Les champions de l’Algérie française se retrouvent à Vincennes, Paris, les 3 et 4 novembre 1960 à l’Hôtel de Ville de Vincennes où les accueille pour leur deuxième colloque le député-maire Quinson. Après avoir entendu les rapporteurs, les participants adoptent la motion suivante : «La perte de l’Algérie signifierait l’Europe investie par le Sud, est un danger de mort. Ce serait non pas la paix, mais la guerre subversive généralisée sur le continent européen» (3). Par contre et d’autre part, souffle et s’accélère le puissant courant de la paix : le 27 octobre 1960, des centaines de milliers de Français sont appelés à manifester dans une «grande journée nationale d’action» leur volonté commune d’en terminer avec cette guerre. Ensemble la CGT, la DFDT, la FEN et l’UNEF ont défini les mots d’ordre : «Pour la paix par la négociation en Algérie» , «Pour les garanties mutuelles de l’application loyale de l’autodétermination», «Pour la sauvegarde de la démocratie et ses principes fondamentaux».
Mais aussi large que puisse être le consensus dégagé sur l’objectif de la paix en Algérie, il subsiste de multiples divergences sur les modalités de l’action à mener…
A Paris, interdiction d’une manifestation des communistes : la raison avancée est que ces manifestations pourraient «entraîner des réactions passionnelles de sens opposé» qui viendraient «troubler l’indispensable sérénité de la cohésion nationale». Le gouvernement français a pourtant autorisé la manifestation «Algérie française» du 3 octobre 1960 qui s’est déroulée à la place de l’Etoile à Paris. En dépit des heurts et des divisions, les manifestations ont imposé un fait désormais admis par tous les observateurs et jugé irréversible : la majorité des Français veut la paix en Algérie par l’ouverture de négociations. C’est la grande leçon de la journée du 27 octobre 1960.
Le 4 novembre 1960, discours radiotélévisé du général De Gaulle : il parle de la «République algérienne laquelle existera un jour, mais n’a encore jamais existé». Dans cette phrase, les ultras voient une confirmation de leurs craintes et comme le signe avant- coureur de l’abandon. A l’Elysée aussi il y a des remous. Pour De Gaulle, «l’Algérie future est une Algérie émancipée, dans laquelle les Algériens eux-mêmes décideront et auront l’entière responsabilité de leur destin, une Algérie qui aura son gouvernement, ses institutions et ses lois, mais l’essentiel est de savoir avec qui sera bâti cette «Algérie émancipée ?»
La vaine recherche d’une troisième force
Le Président De Gaulle n’a pas modifié son attitude vis-à-vis du GPRA. Il exige toujours le préalable du cessez-le-feu d’abord, la discussion ensuite. Ce que le GPRA continue de refuser. Alors qu’en France même, le courant pour la paix se développe, grandit et s’accélère. Charles De Gaulle décide donc de contourner l’obstacle et déploie son plan consistant à réorganiser les pouvoirs publics en Algérie en attendant l’autodétermination. Il espère certainement que cette réorganisation qu’il va soumettre à référendum favorisera l’émergence des autres tendances et que du même coup, les conditions seront créées pour forcer la main au GPRA.

* [CONSIGNE ÉCRITE 1] Recopiez le passage de l'extrait sur la guerre d'Algérie compris entre « La vaine recherche » et « main au GPRA. », ces deux bornes incluses.
* [CONSIGNE ÉCRITE 2]
D'après l'extrait sur la guerre d'Algérie, les affirmations suivantes sont-elles exactes ? Répondez par oui ou par non et citez à l'identique les mots de l'extrait qui tranchent.
(a) Le deuxième colloque des partisans de l'Algérie française s'est tenu à l'Hôtel de Ville de Vincennes.
(b) Le gouvernement français a interdit la manifestation « Algérie française » du 3 octobre 1960.
(c) De Gaulle accepte de discuter avec le GPRA avant un cessez-le-feu.
* [CONSIGNE ÉCRITE 3] Rédigez la suite de l'extrait sur la guerre d'Algérie, en reprenant juste après sa dernière phrase.

* [Entrées d'un jeu de données]

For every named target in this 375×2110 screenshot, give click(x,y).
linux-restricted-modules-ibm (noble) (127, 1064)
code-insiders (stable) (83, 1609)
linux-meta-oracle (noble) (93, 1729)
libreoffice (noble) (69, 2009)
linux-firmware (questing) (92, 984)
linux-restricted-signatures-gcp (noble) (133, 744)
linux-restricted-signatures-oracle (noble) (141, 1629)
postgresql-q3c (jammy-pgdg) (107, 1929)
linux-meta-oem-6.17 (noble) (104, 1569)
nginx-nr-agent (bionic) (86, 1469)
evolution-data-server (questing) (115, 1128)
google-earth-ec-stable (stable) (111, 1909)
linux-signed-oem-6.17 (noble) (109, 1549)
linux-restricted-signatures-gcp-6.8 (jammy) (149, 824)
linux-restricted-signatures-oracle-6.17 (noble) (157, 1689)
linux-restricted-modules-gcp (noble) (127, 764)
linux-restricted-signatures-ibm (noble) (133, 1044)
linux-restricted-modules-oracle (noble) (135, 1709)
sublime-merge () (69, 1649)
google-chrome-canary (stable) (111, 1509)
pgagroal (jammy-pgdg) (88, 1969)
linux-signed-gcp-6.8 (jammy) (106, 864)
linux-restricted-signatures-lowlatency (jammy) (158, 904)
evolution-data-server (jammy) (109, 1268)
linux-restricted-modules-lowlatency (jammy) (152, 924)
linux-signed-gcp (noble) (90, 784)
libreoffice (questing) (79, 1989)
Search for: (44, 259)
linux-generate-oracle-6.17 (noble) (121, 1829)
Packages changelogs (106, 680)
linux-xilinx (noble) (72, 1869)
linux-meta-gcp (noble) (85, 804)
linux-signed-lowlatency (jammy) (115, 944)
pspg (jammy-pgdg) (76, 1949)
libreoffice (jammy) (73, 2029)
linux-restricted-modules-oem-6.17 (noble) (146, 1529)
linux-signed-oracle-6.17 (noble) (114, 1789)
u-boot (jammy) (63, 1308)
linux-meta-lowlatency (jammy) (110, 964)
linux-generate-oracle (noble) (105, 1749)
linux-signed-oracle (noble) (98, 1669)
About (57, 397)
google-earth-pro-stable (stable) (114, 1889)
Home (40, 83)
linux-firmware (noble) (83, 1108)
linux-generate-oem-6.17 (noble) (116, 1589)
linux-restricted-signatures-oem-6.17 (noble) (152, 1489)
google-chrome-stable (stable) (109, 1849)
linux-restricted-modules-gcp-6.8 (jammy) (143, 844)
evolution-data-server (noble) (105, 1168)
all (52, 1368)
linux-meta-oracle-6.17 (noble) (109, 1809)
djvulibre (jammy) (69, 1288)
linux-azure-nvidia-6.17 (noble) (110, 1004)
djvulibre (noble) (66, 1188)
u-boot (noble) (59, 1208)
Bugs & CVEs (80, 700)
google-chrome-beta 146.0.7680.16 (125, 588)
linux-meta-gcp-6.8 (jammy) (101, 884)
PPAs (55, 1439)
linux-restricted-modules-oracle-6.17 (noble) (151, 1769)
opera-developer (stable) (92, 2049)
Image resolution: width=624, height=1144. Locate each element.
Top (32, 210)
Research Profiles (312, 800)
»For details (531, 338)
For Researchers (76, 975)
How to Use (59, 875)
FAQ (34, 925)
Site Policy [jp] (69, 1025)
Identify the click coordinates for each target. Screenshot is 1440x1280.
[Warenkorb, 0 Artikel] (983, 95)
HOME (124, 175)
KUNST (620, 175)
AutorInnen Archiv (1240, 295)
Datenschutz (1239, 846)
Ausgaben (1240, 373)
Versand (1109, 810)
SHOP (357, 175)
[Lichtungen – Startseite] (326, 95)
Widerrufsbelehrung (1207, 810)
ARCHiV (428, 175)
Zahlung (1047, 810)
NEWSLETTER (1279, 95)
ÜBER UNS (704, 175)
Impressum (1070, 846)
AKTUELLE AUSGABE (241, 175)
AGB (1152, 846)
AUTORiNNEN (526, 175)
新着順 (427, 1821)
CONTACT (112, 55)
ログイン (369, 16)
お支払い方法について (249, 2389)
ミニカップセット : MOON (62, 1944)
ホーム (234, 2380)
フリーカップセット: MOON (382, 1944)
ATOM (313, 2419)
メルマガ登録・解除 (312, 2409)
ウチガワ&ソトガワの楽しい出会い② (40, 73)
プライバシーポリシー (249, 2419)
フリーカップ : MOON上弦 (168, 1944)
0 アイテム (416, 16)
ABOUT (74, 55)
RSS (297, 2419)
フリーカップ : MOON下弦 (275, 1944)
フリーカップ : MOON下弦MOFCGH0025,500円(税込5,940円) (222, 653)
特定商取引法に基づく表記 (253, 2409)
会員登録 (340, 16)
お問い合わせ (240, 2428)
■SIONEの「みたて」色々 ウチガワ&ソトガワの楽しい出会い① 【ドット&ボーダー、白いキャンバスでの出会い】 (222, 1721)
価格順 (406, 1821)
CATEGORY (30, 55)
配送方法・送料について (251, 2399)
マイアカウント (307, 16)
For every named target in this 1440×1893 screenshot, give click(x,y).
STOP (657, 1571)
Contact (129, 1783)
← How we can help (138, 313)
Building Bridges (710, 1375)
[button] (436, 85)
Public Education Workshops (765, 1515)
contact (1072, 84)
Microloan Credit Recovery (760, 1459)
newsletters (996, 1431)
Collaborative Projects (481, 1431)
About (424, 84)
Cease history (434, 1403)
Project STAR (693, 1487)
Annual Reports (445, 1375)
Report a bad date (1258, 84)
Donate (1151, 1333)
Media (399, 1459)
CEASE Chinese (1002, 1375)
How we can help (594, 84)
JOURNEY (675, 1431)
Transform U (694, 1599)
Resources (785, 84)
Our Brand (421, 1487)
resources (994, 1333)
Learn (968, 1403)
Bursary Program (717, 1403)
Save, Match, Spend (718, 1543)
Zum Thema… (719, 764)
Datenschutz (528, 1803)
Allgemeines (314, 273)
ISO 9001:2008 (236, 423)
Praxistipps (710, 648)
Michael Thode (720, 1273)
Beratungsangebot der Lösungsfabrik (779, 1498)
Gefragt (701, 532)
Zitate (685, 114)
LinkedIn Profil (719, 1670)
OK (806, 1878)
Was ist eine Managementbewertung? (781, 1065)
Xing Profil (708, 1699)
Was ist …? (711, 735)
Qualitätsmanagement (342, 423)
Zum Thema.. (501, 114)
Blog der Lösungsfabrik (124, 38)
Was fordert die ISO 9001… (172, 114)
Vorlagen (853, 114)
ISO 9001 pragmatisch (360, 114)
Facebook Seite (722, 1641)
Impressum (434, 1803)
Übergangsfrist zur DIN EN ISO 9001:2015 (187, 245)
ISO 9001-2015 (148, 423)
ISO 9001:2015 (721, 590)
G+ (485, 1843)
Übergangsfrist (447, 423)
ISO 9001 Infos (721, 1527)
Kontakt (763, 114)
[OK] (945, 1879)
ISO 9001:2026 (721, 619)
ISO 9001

* [RÉPONSE FINALE 1]
La vaine recherche d’une troisième force
Le Président De Gaulle n’a pas modifié son attitude vis-à-vis du GPRA. Il exige toujours le préalable du cessez-le-feu d’abord, la discussion ensuite. Ce que le GPRA continue de refuser. Alors qu’en France même, le courant pour la paix se développe, grandit et s’accélère. Charles De Gaulle décide donc de contourner l’obstacle et déploie son plan consistant à réorganiser les pouvoirs publics en Algérie en attendant l’autodétermination. Il espère certainement que cette réorganisation qu’il va soumettre à référendum favorisera l’émergence des autres tendances et que du même coup, les conditions seront créées pour forcer la main au GPRA.

* [RÉPONSE FINALE 2]
(a) Oui : « les 3 et 4 novembre 1960 à l’Hôtel de Ville de Vincennes où les accueille pour leur deuxième colloque le député-maire Quinson ».
(b) Non : « Le gouvernement français a pourtant autorisé la manifestation «Algérie française» du 3 octobre 1960 ».
(c) Non : « Il exige toujours le préalable du cessez-le-feu d’abord, la discussion ensuite. »

* [RÉPONSE FINALE 3]
A cette nouvelle situation qui allait commencer le 22 novembre 1960, il fallait de nouveaux exécutants. A Paris, Louis Joxe est nommé ministre d’Etat chargé des affaires algériennes. Pour Alger, un haut fonctionnaire d’autorité, Jean Morin qui appliquera la politique définie par Paris et ce, jusqu’en 1962. Le président de la République française, De Gaulle, voulant faire avancer ses solutions, a cette fois-ci décidé de s’entretenir avec les dirigeants des partis politiques français pour obtenir leur adhésion et conforter encore sa position avant son départ pur l’Algérie.
Ce voyage qu’il prépara avec un grand soin est fixé du 9 au 12 décembre 1960. Pourquoi tant de soin à s’assurer des appuis d’hommes dont il négligeait ordinairement les critiques et les avis ?
Il entamait une étape qu’il estimait capitale, et sans attendre la fin des combats, il décida de mettre en place en Algérie des structures nouvelles sur lesquelles travaillaient déjà les commissions d’élus ; le Parlement et l’exécutif algérien une fois installé détermineront en temps utile la date et les modalités du référendum d’autodétermination. Dans cette perspective, le général demandera par une consultation de l’approuver et de lui laisser les mains libres pour prendre toute initiative nécessaire à bâtir les nouvelles institutions à venir.
Le matin du vendredi 9 décembre 1960 :
L’Algérie algérienne : Vive De Gaulle
L’Algérie française : A bas De Gaulle.
Alors que le général De Gaulle était à Aït Temouchent, le soir du vendredi 9 décembre 1960; il a été publié par les journaux du 9.12.1960 le texte référendaire de la question à laquelle les électeurs seront appelés à répondre par «oui» ou par «non» et qui est le suivant : «approuvez-vous le projet de loi soumis au peuple français par le président de la République et concernant l’autodétermination des populations algériennes et l’organisation des pouvoirs publics en Algérie avant l’autodétermination»? Ce texte soulève la polémique puisqu’il confond dans une interrogation unique deux questions différentes : - Approuve-t-on les réformes – désirait-on maintenir le régime ? Par cette question, on demande en fait aux citoyens de se prononcer à la fois sur l’autodétermination et sur un projet de loi qui en est sur le principe de la négation puisqu’il doit permettre de fixer par décret le statut qui préfigurera celui de l’Algérie future et ce, sans négociations préalables avec les représentants de cette Algérie future et le cadre où devra s’exercer le libre choix des populations. Ce qui se fera sous le contrôle de l’autorité française, précisera Michel Debré.
Le général De Gaulle expliquera à ses interlocuteurs que la voie qu’il a choisie est la seule qui soit à la fois française et réponde aux réalités modernes du monde. Ainsi, il s’acheminera donc vers une République algérienne étroitement liée à la France .
L’intégration réclamée par les partisans de l’Algérie française étant impossible et la cessation inacceptable, ce sera donc «l’indépendance de l’Algérie dans l’interdépendance de la France».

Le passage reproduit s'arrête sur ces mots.